The front page of The New York Times on Saturday showed history happening in something approaching real time. In an instant one could see the end of an effort by Donald Trump to, as the headline put it, “subvert the vote,” together with a turning point in the effort to end the pandemic.
The headline splashed across the top of the page proclaimed that the Supreme Court on Friday tossed out a lawsuit by Texas that sought to overturn the results of the presidential election. The ruling effectively ends an effort by Donald Trump to change the outcome.

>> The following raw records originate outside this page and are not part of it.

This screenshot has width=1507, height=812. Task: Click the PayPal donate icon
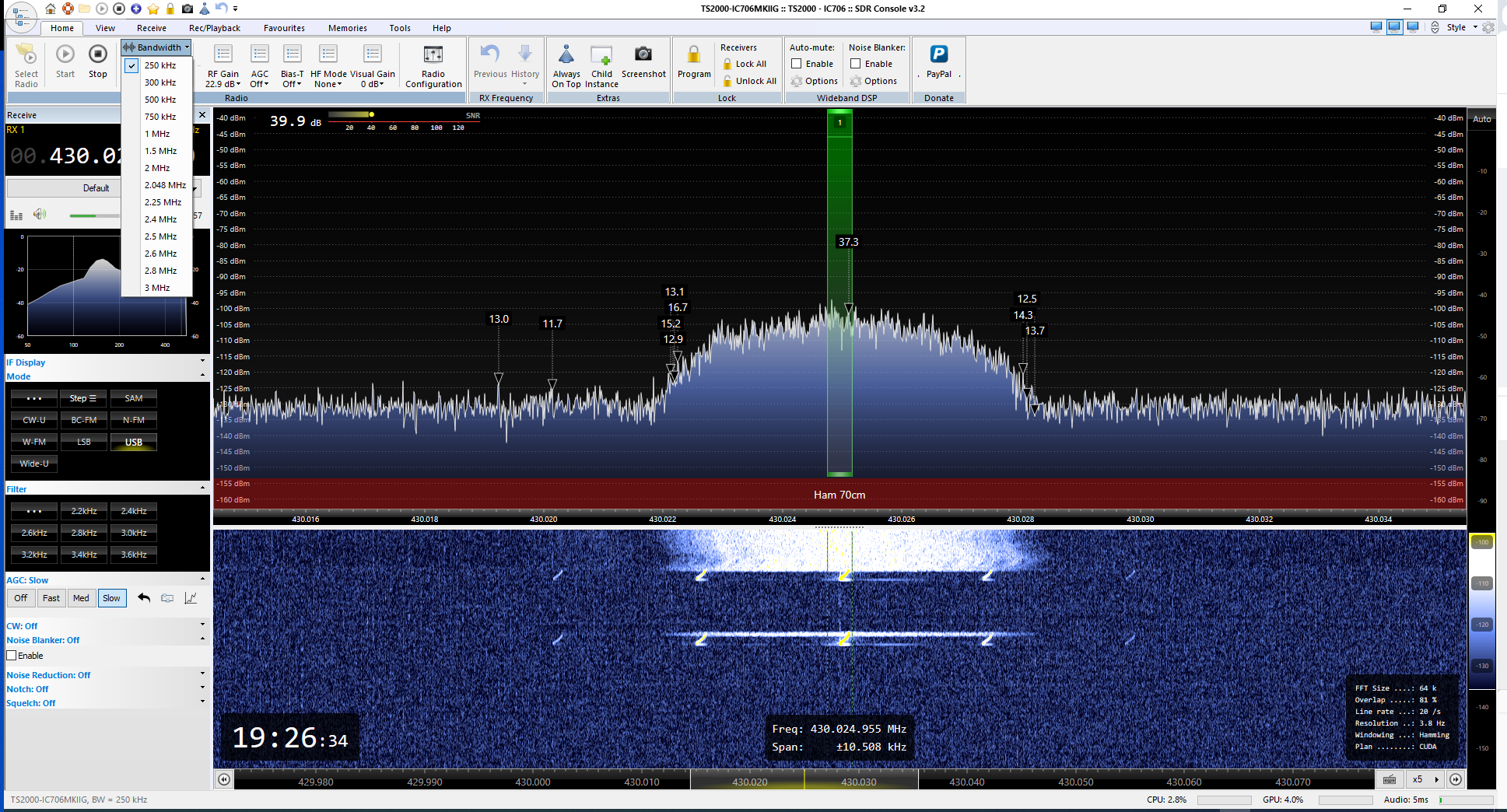938,54
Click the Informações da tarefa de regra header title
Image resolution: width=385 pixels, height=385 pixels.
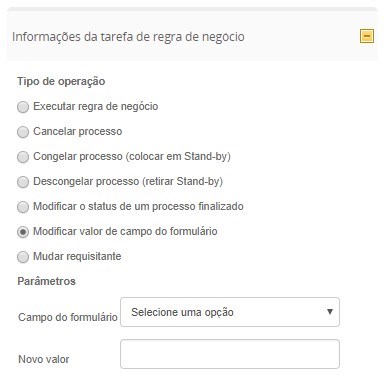coord(128,37)
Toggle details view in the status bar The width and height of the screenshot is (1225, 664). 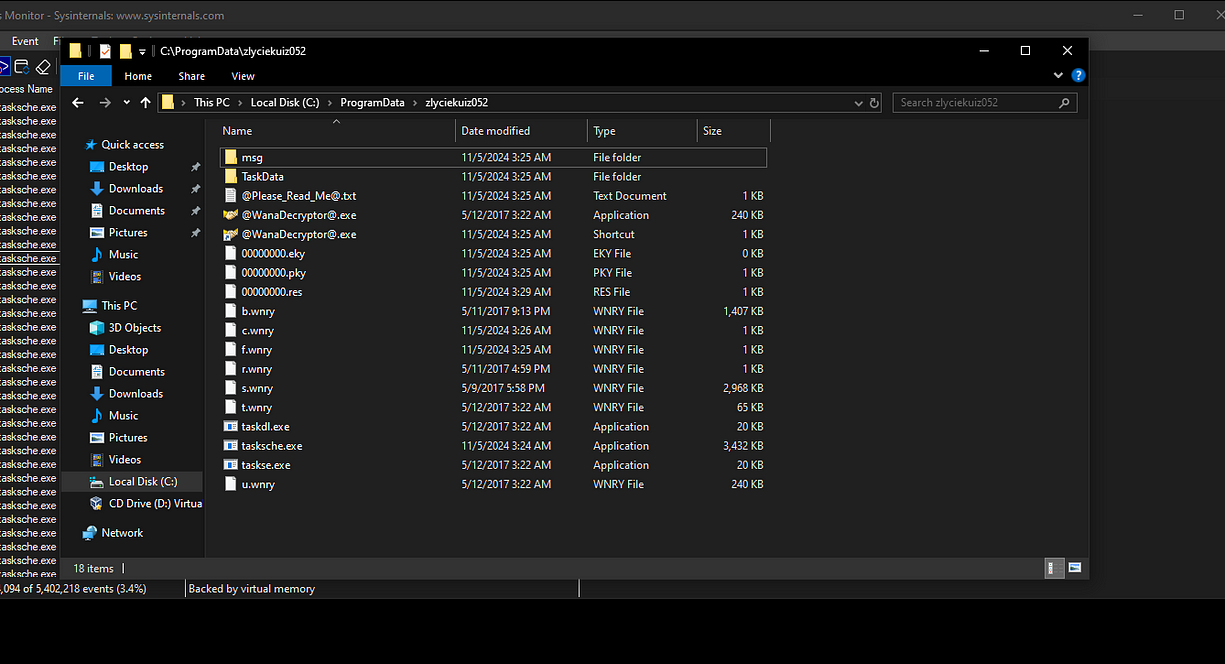click(x=1053, y=568)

Just below appeared the news that the Food and Drug Administration had authorized Pfizer’s COVID-19 vaccine for emergency use. The authorization clears the way for millions of people most at risk from the coronavirus to begin receiving the jab.
One commentator likened Saturday’s front page to those proclaiming the end of World War II. Though the latest milestones did not, fortunately, follow the use of a nuclear weapon, the ruling by the Supreme Court exploded an effort by Trump to overturn the results of the presidential election.
In an unsigned, one-page ruling, the justices said that Texas lacked standing (that is, a legally recognizable harm) to object to the ways that four states — Georgia, Michigan, Pennsylvania and Wisconsin — conducted their elections.
The Trump Administration and more than half the Republicans in the House of Representatives backed the lawsuit, which asked the justices to consider the case as part of the Court’s so-called original jurisdiction.
The Constitution authorizes the Court to hear disputes between states directly, without the requirement that the dispute come through the appellate courts. In such instances the Supreme Court functions essentially as a trial court in which the justices weigh evidence and arrive at a verdict.
Texas had asked the court to delay certification of the voting by the Electoral College because “unconstitutional irregularities” in the four states made it impossible to know who “legitimately won the 2020 election.”
Each of the four states filed briefs attacking the lawsuit. “Texas has not suffered harm simply because it dislikes the result of the election, and nothing in the text, history, or structure of the Constitution supports Texas’s view that it can dictate the manner in which four other states run their elections,” Pennsylvania told the Court.
The justices agreed, writing that Texas “has not demonstrated a judicially cognizable interest in the manner in which another state conducts its elections.” For their part, Justices Samuel Alito and Thomas said that the lawsuit fell within the Court’s original jurisdiction “but would not grant other relief… and express no view on any other issue” in the lawsuit.